Generative AI tools and engagement in data communities
A potentially critical impact of generative AI tools is their effect on engagement in data communities. Many generative AI tools and assistants have become popular sources for information and serve as self-contained portals for knowledge gathering, potentially eliminating the need to visit other websites. This has raised the question of whether these tools are negatively impacting engagement on online data communities, many of which they are trained on. ChatGPT’s growth has given rise to various discussions that allude to the existential threat it poses for Wikipedia. This is not the first instance of a new digital tool surfacing a threat to Wikipedia. Google search potentially served as a threat to Wikipedia, but studies have since shown that Google search and Wikipedia have a mutually beneficial relationship, with only Google’s Knowledge Graph potentially surfacing a threat. In 2022 Google became one of the first customers of Wikimedia’s enterprise service.
Recent studies that explore engagement in data communities such as Wikipedia, StackOverflow and Reddit paint a more complicated picture when it comes to the effect of ChatGPT. Burtch, Lee & Chen analysed the effect of ChatGPT on engagement on Stack Overflow and Reddit. Their analysis revealed that there was a significant decline in engagement on Stack Overflow. The decline in engagement also seemed to be with newer user accounts, indicating that more junior and less experienced users were choosing to engage more with ChatGPT than Stack Overflow. Furthermore, the decline in engagement was also higher on topics related to open-source tools and general-purpose programming languages as compared to proprietary and closed technologies, with the former having more public sources of training data. This decline in engagement on Stack Overflow however was contrasted with no impact on engagement on subreddits related to analogous subject matter.
In the context of Wikipedia, Reeves, Yin & Simperl’s study found an increase in page views and visiting users on a majority of Wikipedia language editions. Of note, however, is that there was a larger increase in engagement for languages from countries where ChatGPT was unavailable, indicating that ChatGPT potentially led to a lower increase in engagement with Wikipedia language editions for which ChatGPT was available. There was no impact of ChatGPT on the number of edits or editors. The Wikimedia Foundation also noted no noticeable shift away from current trends for getting to Wikipedia content, even with the emergence of ChatGPT.

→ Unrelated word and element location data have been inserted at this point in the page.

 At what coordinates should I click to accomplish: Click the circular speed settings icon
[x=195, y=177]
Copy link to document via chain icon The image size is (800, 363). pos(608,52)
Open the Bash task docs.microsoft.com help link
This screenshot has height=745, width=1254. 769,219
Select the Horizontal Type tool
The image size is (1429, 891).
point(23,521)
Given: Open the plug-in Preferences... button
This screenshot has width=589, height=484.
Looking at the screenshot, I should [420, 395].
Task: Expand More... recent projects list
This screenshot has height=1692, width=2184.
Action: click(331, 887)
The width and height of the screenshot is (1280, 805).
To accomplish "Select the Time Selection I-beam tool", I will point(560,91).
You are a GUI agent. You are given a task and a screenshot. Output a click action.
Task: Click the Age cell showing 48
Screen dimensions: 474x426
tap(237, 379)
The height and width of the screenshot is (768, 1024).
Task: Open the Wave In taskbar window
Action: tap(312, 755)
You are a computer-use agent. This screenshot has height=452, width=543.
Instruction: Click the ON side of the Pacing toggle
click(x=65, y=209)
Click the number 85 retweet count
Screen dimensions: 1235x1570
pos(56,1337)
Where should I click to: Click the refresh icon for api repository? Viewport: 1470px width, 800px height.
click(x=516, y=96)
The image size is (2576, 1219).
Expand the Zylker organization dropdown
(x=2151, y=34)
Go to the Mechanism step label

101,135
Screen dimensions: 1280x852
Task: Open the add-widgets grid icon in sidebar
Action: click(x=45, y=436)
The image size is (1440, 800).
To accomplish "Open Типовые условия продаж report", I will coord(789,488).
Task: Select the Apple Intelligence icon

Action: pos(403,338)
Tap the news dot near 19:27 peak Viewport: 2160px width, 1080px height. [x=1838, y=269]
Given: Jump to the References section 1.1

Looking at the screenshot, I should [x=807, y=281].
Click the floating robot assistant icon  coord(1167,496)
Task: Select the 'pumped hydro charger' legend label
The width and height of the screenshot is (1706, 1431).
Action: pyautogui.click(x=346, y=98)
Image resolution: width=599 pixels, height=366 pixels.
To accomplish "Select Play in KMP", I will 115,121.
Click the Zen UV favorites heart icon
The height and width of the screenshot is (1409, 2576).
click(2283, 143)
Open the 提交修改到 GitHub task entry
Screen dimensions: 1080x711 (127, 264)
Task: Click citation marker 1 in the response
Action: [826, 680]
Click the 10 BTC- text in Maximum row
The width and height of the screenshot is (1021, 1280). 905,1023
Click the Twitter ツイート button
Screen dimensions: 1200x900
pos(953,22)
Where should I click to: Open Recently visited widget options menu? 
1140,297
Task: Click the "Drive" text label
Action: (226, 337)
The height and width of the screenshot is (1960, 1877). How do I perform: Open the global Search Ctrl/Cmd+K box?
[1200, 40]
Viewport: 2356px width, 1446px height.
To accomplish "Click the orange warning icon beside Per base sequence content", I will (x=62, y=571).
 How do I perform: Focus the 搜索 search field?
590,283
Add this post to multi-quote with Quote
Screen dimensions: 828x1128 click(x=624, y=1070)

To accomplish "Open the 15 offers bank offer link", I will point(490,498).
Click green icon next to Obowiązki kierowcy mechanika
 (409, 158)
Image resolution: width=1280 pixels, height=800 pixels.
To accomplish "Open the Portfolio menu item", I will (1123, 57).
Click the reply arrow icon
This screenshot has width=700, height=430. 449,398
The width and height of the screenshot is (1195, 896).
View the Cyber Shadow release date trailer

The idea that many individuals are relying on generative AI tools as a source of knowledge gathering in lieu of other data communities does not seem to apply as a blanket statement. Rather, contemporary research indicates that the generative AI tools are having a differential impact based on the nature of knowledge sought to be gathered / acquired. That said, the decrease in engagement in a data community like Stack Overflow has concerning consequences not just for the community itself, but also for generative AI tools that use such a community as a source of training data. The lack of decline in engagement on analogous subreddits has led to the conclusion that a social characteristic can make data communities more resilient to generative AI’s impact on engagement. However, it is to be acknowledged that reduction in engagement seen with Stack Overflow has largely not been mirrored in other data communities.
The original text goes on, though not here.